Data to examine:

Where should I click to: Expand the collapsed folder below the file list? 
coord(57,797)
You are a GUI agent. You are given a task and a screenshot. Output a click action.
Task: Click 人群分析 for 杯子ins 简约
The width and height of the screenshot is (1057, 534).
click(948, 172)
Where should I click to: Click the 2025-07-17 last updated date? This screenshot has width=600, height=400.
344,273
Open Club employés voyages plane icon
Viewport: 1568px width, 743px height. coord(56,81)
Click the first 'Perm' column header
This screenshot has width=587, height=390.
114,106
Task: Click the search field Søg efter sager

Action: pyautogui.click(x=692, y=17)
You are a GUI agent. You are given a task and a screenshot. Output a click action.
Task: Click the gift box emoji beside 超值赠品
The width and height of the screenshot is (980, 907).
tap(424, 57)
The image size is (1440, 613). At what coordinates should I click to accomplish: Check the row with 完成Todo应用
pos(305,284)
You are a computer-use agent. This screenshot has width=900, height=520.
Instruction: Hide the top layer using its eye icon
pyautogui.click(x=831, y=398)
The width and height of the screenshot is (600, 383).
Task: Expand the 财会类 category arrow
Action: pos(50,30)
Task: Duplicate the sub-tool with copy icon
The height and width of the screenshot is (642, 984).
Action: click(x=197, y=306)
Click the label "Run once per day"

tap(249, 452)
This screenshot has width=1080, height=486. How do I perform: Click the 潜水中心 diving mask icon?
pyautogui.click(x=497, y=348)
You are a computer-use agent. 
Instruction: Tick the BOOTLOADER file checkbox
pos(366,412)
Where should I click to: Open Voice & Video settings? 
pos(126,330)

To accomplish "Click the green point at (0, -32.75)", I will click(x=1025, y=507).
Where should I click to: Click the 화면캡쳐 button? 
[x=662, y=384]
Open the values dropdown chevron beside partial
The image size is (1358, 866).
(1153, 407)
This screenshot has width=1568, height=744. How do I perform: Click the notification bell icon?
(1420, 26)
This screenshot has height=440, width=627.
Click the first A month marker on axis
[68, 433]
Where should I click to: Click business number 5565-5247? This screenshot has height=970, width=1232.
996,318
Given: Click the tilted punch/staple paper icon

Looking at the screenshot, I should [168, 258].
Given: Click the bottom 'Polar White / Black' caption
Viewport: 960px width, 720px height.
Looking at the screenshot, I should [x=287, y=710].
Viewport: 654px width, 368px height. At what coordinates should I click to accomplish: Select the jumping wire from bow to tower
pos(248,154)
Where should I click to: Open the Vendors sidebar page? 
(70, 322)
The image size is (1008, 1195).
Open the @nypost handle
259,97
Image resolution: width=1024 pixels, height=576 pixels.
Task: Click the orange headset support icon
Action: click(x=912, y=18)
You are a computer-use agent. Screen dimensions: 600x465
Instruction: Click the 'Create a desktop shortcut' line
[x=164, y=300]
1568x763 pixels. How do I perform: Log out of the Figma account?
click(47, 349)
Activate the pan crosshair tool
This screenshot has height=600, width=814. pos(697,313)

Requirement: When you answer, output all of the material exactly as it appears above.

Response area:
Where should I click to: Expand the collapsed folder below the file list? 
coord(57,797)
You are a GUI agent. You are given a task and a screenshot. Output a click action.
Task: Click 人群分析 for 杯子ins 简约
The width and height of the screenshot is (1057, 534).
click(948, 172)
Where should I click to: Click the 2025-07-17 last updated date? This screenshot has width=600, height=400.
344,273
Open Club employés voyages plane icon
Viewport: 1568px width, 743px height. coord(56,81)
Click the first 'Perm' column header
This screenshot has width=587, height=390.
114,106
Task: Click the search field Søg efter sager

Action: pyautogui.click(x=692, y=17)
You are a GUI agent. You are given a task and a screenshot. Output a click action.
Task: Click the gift box emoji beside 超值赠品
The width and height of the screenshot is (980, 907).
tap(424, 57)
The image size is (1440, 613). At what coordinates should I click to accomplish: Check the row with 完成Todo应用
pos(305,284)
You are a computer-use agent. This screenshot has width=900, height=520.
Instruction: Hide the top layer using its eye icon
pyautogui.click(x=831, y=398)
The width and height of the screenshot is (600, 383).
Task: Expand the 财会类 category arrow
Action: pos(50,30)
Task: Duplicate the sub-tool with copy icon
The height and width of the screenshot is (642, 984).
Action: click(x=197, y=306)
Click the label "Run once per day"

tap(249, 452)
This screenshot has width=1080, height=486. How do I perform: Click the 潜水中心 diving mask icon?
pyautogui.click(x=497, y=348)
You are a computer-use agent. 
Instruction: Tick the BOOTLOADER file checkbox
pos(366,412)
Where should I click to: Open Voice & Video settings? 
pos(126,330)

To accomplish "Click the green point at (0, -32.75)", I will click(x=1025, y=507).
Where should I click to: Click the 화면캡쳐 button? 
[x=662, y=384]
Open the values dropdown chevron beside partial
The image size is (1358, 866).
(1153, 407)
This screenshot has width=1568, height=744. How do I perform: Click the notification bell icon?
(1420, 26)
This screenshot has height=440, width=627.
Click the first A month marker on axis
[68, 433]
Where should I click to: Click business number 5565-5247? This screenshot has height=970, width=1232.
996,318
Given: Click the tilted punch/staple paper icon

Looking at the screenshot, I should [168, 258].
Given: Click the bottom 'Polar White / Black' caption
Viewport: 960px width, 720px height.
Looking at the screenshot, I should [x=287, y=710].
Viewport: 654px width, 368px height. At what coordinates should I click to accomplish: Select the jumping wire from bow to tower
pos(248,154)
Where should I click to: Open the Vendors sidebar page? 
(70, 322)
The image size is (1008, 1195).
Open the @nypost handle
259,97
Image resolution: width=1024 pixels, height=576 pixels.
Task: Click the orange headset support icon
Action: click(x=912, y=18)
You are a computer-use agent. Screen dimensions: 600x465
Instruction: Click the 'Create a desktop shortcut' line
[x=164, y=300]
1568x763 pixels. How do I perform: Log out of the Figma account?
click(47, 349)
Activate the pan crosshair tool
This screenshot has height=600, width=814. pos(697,313)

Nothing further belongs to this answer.